Work required: Each line from the one bearing "Instruction: Click the Notifications" through the last line of the entries below should be returned exactly, with pictures left out.

(Records shown)

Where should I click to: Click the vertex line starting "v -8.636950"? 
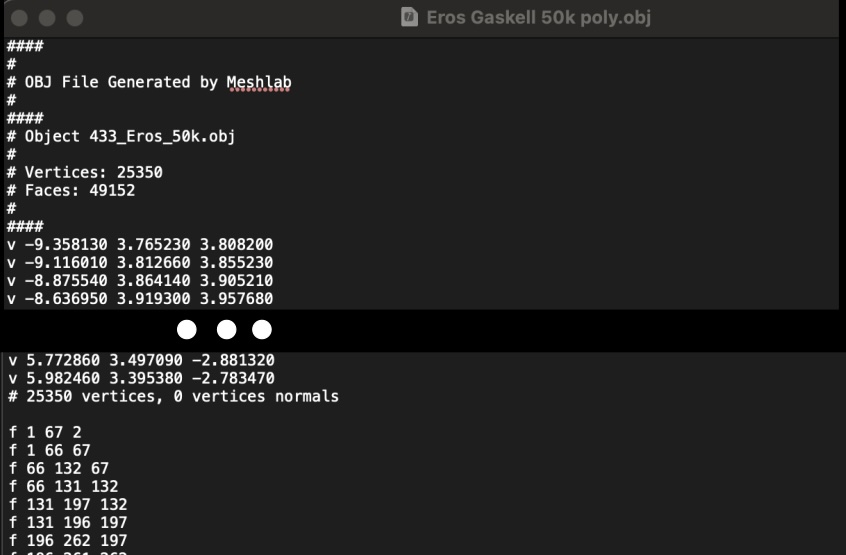click(x=139, y=298)
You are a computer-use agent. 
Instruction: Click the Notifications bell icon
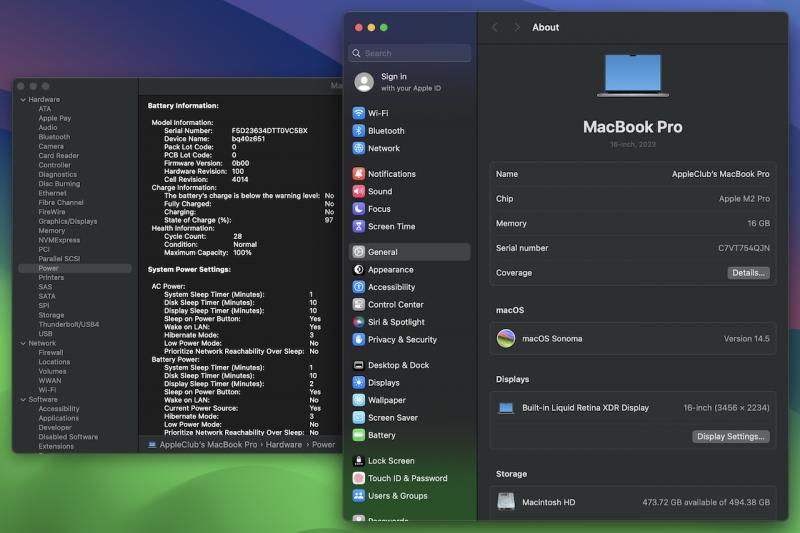[x=358, y=173]
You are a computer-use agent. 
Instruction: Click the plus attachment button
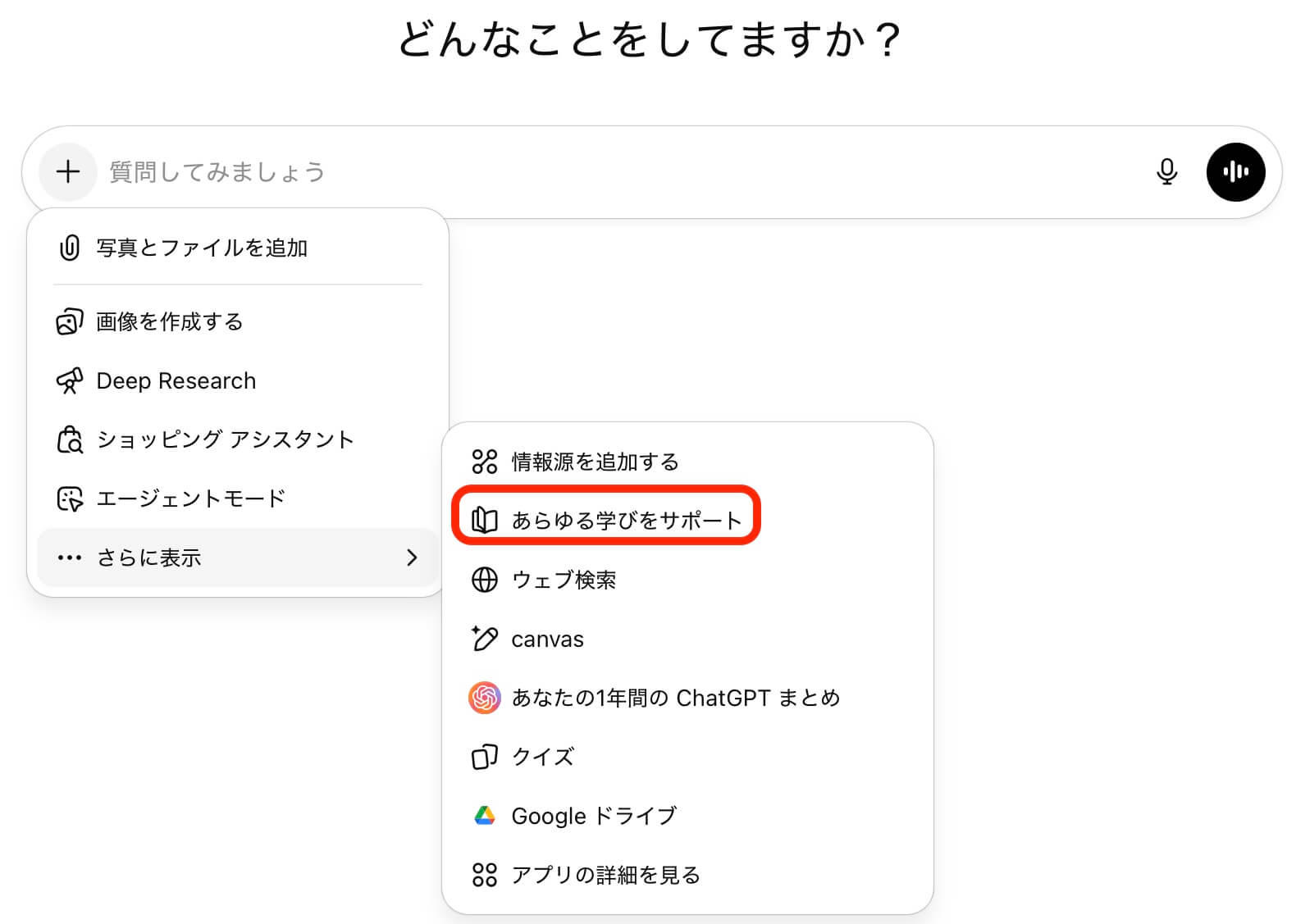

(End Records shown)

Answer to this exercise:
Instruction: Click the Notifications bell icon
[x=358, y=173]
You are a computer-use agent. 
Instruction: Click the plus attachment button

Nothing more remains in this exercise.